Local boy Bryan Greenberg among Jewish actors leading new TV shows

BY CATE MARQUIS, SPECIAL TO THE JEWISH LIGHT

Three new TV shows debut, featuring Jewish men in lead roles.

On ABC, October Road, a character-driven drama starring Parkway graduate Byran Greenberg, debuted Thursday, Mar. 15 on local Channel 30 and will air weekly at 9 p.m., following the popular Grey’s Anatomy.

Over at NBC, Channel 5 locally, Raines is detective drama staring actor Jeff Goldblum, in a cross between various incarnations of the genre. The program airs weekly on Thursdays at 9 p.m.

On Showtime, radio host Ira Glass brings his quirky series of true-life stories, This American Life, from NPR radio to the television screen. It airs on Thursdays at 9:30 p.m.

In October Road, Bryan Greenberg stars as Nick Garrett, a writer who is returning to his small town after ten years. Greenberg was born in Omaha, Nebraska but moved to Chesterfield, Missouri, with his parents, both psychologists, at age twelve. He was interested in acting from a young age. When his sister tried out for a role in an Omaha ballet company’s version of The Nutcracker, eight-year old Bryan tagged along and ended up with a role and toured with the production. He left for New York after graduating from Parkway Central High School to launch his career. He has appeared in numerous films and TV shows. His film roles include the drama A Civil Action, with John Travolta, and teen film Perfect Score. In 2005, he starred with Meryl Streep, who played a Jewish psychologist in the family comedy-drama Prime. Greenberg played her artist son David Bloomberg, who falls for one of his psychologist mother’s non-Jewish patients, precipitating a family crisis. On TV, Greenberg has had roles in Law and Order, The Sopranos and One Tree Hill.

In his new show October Road, the problem for Bryan Greenberg’s character Nick Garrett is that Nick’s novel may have burned some bridges in his hometown. His novel featured characters based on real people back home. Since it cast some of them, and the town, in a not-too-flattering light, not everyone is glad to see him return. The show has some elements of Zach Braff’s film Garden State, with the local-boy-made-good aspect but Nick is not the emotional mess as the central character of Braff’s film. The show has a very appealing, gold-tinged visual style, with glowing lighting and prettily framed scenes evoking small-town nostalgia. The dialogue and the cast of characters already show promise for a good drama, with a touch of ironic or bittersweet humor.

Greenberg is good-looking but in a guy-next-door way, and his likeable, nice-guy persona holds promise for the show. Greenberg does a good job crafting a lead character we want to get to know, and strikes the right tone of a man conflicted about his return home to a place he had thought he left behind forever. The first episode of October Road was a very promising start, with a bit of a mystery to solve, for a show worth a look.

In another of the new TV shows Raines, movie actor Jeff Goldblum stars as a cop with some personal problems, who solves murders by so vividly imagining the crime scene and victim that they come to life. His imagination is so vivid that he hallucinates that the victims are speaking to him. This odd concept draws on other police dramas with quirky detectives, like Monk, and supernatural, voice-of-the-dead shows like Medium, but if he hallucinates that the dead are speaking to him, could that mean he might be schizophrenic? Anyway, we shall see how this one evolves. Jeff Goldblum is a talented actor, and has done numerous fine turns in supporting roles, but whether he will be appealing enough in this lead role to charm, or at least intrigue audiences, is something we shall also have to see as the show develops.

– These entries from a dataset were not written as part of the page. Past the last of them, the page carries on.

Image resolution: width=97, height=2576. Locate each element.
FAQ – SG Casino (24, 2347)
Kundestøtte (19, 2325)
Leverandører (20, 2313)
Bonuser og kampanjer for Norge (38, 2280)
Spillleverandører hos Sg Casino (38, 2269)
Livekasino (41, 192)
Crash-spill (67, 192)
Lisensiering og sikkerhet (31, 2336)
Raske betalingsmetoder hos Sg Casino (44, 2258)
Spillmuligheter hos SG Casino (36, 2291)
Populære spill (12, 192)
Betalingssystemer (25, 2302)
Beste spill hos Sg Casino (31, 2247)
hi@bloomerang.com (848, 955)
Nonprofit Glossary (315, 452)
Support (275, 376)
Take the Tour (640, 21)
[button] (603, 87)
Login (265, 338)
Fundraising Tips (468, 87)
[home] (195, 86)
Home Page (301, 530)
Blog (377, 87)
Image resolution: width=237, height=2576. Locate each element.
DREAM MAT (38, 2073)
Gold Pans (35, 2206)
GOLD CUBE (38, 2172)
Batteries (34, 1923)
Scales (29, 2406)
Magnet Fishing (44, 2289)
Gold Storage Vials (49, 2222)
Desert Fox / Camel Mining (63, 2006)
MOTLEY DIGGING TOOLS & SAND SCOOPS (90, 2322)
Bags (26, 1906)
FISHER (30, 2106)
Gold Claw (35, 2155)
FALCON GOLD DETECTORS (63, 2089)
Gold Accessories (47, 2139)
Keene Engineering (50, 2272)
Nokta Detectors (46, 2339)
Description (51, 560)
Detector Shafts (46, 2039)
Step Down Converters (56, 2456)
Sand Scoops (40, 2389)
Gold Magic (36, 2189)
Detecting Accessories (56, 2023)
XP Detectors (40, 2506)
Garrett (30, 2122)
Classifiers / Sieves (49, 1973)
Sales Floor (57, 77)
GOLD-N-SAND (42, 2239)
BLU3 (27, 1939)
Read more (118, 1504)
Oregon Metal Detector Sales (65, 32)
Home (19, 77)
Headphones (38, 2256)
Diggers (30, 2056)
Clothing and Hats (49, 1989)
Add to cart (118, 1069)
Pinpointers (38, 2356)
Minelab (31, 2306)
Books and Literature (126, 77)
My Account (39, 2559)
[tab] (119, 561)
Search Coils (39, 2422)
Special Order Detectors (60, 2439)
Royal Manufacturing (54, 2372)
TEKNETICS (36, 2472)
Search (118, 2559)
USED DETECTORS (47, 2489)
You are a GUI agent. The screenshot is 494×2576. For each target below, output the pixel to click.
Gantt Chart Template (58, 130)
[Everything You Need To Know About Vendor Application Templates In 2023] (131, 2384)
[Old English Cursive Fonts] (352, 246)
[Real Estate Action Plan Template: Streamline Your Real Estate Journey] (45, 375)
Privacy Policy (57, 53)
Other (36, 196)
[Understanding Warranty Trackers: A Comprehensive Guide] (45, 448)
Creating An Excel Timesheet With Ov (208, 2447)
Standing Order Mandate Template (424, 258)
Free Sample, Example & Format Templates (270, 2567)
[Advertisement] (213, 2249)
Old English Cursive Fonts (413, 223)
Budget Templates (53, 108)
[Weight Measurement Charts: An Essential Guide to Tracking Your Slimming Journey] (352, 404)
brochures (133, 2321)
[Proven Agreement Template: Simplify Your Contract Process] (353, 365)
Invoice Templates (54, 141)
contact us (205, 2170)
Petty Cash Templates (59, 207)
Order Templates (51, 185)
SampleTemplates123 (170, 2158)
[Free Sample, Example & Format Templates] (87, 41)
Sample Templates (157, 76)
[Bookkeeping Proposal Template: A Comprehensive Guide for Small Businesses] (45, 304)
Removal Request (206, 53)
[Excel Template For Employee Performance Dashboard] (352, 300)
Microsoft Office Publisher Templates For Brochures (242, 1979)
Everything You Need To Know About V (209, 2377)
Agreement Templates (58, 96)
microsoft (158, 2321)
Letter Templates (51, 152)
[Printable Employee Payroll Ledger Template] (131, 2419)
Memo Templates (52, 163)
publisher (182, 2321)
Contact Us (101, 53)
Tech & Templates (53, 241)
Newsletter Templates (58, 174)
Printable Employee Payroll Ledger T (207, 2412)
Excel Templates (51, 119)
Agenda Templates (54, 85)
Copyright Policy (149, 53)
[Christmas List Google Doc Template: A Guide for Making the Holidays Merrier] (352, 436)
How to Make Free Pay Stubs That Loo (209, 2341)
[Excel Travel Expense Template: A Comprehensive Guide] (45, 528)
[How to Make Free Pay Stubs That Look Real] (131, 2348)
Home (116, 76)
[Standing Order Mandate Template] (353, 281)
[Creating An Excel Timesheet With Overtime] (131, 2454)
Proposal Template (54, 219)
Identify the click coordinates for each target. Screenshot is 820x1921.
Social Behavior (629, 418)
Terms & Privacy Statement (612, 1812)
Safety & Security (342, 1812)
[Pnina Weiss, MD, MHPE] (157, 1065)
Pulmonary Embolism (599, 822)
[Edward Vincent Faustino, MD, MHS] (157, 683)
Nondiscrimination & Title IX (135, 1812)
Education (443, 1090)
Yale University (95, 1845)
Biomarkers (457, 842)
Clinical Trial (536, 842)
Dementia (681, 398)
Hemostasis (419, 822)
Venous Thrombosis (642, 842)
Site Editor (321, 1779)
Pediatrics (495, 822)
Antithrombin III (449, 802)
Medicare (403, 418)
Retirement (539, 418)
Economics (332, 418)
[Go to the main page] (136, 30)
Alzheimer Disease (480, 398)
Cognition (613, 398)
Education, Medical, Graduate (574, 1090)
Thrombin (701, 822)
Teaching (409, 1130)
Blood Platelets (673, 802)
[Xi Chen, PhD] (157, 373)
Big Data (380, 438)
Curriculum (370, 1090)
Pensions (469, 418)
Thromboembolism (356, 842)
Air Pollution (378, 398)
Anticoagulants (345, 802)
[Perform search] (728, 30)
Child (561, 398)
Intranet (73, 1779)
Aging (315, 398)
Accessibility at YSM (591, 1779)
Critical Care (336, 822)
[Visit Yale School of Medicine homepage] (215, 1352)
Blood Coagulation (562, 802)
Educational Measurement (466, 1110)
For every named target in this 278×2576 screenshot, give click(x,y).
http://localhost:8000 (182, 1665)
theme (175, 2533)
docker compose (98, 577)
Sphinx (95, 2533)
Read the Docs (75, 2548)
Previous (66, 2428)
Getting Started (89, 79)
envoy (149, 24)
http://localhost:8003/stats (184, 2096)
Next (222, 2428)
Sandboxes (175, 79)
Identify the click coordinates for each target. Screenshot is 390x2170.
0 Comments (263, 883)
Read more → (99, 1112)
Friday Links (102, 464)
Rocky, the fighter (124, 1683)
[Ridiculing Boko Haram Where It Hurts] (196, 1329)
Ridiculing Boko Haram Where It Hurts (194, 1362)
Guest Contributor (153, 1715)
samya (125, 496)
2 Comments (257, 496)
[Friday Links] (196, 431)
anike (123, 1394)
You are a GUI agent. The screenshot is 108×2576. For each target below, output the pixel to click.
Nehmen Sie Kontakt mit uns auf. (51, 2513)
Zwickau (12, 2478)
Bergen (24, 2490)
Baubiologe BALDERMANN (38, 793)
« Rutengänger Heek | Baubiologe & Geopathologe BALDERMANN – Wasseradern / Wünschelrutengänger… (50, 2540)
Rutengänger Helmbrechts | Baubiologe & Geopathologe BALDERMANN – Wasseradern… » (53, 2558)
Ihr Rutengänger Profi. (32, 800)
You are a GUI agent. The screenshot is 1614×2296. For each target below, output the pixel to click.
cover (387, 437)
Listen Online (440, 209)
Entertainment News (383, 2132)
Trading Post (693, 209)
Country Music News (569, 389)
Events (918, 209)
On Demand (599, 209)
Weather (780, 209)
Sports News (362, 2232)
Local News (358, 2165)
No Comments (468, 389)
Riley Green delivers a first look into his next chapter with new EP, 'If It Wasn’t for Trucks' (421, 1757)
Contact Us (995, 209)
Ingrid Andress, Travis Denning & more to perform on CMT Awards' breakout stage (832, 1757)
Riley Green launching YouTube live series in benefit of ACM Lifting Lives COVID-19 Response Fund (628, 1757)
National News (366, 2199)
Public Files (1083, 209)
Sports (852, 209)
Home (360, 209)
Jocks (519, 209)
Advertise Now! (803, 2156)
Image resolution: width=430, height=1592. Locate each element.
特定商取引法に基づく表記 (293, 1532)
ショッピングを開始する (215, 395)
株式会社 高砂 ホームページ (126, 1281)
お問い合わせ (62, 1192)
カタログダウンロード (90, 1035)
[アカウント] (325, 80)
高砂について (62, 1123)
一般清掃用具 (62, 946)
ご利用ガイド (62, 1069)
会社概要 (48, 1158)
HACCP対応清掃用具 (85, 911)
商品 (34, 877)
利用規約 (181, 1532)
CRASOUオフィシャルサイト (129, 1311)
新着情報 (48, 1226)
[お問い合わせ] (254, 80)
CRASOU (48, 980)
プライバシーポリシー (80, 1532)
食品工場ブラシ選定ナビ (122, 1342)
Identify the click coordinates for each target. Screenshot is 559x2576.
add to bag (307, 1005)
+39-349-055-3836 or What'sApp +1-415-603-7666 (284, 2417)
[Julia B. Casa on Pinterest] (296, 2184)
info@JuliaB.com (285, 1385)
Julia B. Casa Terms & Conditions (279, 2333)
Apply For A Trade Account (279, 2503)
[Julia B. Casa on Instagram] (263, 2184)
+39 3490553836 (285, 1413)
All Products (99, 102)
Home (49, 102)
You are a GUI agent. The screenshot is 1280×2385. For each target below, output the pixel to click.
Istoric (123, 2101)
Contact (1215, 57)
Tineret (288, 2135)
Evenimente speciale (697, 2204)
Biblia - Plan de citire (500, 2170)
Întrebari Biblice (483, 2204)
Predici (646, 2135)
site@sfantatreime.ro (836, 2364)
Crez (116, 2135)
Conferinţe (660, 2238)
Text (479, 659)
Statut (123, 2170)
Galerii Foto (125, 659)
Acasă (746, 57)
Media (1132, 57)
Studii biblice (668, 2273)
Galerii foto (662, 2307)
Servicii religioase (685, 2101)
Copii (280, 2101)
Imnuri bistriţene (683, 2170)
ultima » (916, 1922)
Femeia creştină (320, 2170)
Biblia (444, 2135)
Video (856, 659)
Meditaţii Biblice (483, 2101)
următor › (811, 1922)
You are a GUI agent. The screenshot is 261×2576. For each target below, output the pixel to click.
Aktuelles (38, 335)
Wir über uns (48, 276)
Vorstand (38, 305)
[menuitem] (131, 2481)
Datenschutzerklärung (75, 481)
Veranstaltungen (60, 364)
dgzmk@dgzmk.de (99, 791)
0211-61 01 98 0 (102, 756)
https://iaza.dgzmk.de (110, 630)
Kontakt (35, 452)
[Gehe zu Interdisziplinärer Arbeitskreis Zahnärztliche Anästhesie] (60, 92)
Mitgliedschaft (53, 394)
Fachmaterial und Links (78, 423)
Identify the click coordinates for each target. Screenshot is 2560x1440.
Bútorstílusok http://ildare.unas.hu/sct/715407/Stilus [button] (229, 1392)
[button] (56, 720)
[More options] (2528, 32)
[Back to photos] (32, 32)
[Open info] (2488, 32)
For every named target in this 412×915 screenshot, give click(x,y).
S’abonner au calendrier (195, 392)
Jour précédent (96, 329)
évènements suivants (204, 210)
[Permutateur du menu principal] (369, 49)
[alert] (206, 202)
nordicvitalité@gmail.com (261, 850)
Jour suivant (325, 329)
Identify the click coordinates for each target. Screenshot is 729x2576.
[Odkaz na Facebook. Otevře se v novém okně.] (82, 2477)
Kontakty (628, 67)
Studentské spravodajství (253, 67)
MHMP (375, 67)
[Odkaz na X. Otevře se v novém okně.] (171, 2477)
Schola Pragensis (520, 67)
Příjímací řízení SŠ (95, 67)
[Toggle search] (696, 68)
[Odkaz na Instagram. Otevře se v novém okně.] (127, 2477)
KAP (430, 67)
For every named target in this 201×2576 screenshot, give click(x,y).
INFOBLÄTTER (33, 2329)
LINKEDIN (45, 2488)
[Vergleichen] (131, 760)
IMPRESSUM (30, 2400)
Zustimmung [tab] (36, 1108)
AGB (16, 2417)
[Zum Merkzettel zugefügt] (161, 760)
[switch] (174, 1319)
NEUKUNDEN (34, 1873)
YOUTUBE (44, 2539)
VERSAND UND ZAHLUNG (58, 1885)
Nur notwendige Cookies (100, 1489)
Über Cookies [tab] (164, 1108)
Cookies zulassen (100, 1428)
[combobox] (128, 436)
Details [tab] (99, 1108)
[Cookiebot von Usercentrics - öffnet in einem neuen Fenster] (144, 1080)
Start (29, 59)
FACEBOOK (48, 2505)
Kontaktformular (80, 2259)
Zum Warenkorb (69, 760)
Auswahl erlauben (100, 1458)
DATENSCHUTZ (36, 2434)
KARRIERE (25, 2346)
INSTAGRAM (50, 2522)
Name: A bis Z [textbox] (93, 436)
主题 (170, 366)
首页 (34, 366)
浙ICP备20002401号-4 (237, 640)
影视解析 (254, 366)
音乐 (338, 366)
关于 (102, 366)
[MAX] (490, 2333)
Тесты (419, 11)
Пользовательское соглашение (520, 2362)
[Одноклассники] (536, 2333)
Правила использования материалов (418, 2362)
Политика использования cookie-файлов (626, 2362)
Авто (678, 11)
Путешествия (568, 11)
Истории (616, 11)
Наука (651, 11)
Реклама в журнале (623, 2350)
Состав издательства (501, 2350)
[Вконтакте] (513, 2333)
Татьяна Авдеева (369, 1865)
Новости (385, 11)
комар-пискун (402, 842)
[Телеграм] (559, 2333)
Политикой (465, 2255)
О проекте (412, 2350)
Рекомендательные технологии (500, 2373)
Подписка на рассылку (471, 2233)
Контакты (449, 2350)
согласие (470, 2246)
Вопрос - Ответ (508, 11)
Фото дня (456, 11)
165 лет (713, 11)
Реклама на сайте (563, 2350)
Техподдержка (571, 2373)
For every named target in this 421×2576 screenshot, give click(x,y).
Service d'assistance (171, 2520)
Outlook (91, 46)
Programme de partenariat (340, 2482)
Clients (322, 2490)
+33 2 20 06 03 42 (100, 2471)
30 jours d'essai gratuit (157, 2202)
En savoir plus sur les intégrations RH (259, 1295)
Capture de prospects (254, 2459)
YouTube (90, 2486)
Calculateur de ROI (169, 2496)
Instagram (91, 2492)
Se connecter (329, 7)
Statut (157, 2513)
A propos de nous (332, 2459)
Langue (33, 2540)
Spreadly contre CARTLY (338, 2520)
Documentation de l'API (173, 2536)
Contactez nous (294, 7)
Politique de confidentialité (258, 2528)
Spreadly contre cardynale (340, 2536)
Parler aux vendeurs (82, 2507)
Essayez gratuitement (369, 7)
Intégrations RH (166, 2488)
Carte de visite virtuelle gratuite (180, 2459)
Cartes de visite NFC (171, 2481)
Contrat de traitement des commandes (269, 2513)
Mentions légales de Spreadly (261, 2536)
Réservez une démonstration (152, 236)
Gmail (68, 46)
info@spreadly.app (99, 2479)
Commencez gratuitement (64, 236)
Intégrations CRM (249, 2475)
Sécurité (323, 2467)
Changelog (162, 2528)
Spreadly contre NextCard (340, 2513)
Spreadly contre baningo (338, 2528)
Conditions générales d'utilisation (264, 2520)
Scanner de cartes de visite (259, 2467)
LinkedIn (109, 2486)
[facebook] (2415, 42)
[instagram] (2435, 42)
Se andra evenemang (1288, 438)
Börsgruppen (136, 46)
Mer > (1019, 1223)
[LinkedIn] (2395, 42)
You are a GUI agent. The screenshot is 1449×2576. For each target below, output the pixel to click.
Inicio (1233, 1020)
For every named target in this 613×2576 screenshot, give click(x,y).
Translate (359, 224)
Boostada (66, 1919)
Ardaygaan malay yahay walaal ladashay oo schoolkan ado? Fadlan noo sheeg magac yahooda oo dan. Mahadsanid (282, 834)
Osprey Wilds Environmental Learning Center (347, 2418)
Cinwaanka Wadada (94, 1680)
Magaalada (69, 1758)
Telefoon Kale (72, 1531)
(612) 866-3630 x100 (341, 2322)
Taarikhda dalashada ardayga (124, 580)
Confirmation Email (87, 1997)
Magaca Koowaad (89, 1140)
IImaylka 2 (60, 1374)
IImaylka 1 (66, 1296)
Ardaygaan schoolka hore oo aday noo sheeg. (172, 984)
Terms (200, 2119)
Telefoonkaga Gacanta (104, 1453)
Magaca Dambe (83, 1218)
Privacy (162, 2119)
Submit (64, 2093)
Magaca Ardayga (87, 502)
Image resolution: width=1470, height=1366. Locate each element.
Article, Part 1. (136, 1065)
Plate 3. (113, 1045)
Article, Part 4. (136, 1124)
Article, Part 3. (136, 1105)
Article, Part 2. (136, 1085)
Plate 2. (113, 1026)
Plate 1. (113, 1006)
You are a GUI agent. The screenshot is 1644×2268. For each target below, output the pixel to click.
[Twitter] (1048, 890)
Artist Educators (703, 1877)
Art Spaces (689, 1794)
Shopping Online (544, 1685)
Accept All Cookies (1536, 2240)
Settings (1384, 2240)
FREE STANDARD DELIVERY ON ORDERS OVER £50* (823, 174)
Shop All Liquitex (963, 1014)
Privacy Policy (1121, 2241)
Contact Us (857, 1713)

One more new TV show is the non-fiction This American Life on Showtime.

If you have heard the radio program This American Life, you know what to expect: real-life stories about people that start out either ordinary or with a predictable path, which suddenly veer off in unexpected, often ironic directions. Glass’ dry narrative often underlines the ironic twists in these tales of folly rewarded or “no good deed goes unpunished.” No two stories are alike and you never know where actions will lead. The radio show is part O. Henry story and part Twilight Zone, and the TV version promises the same.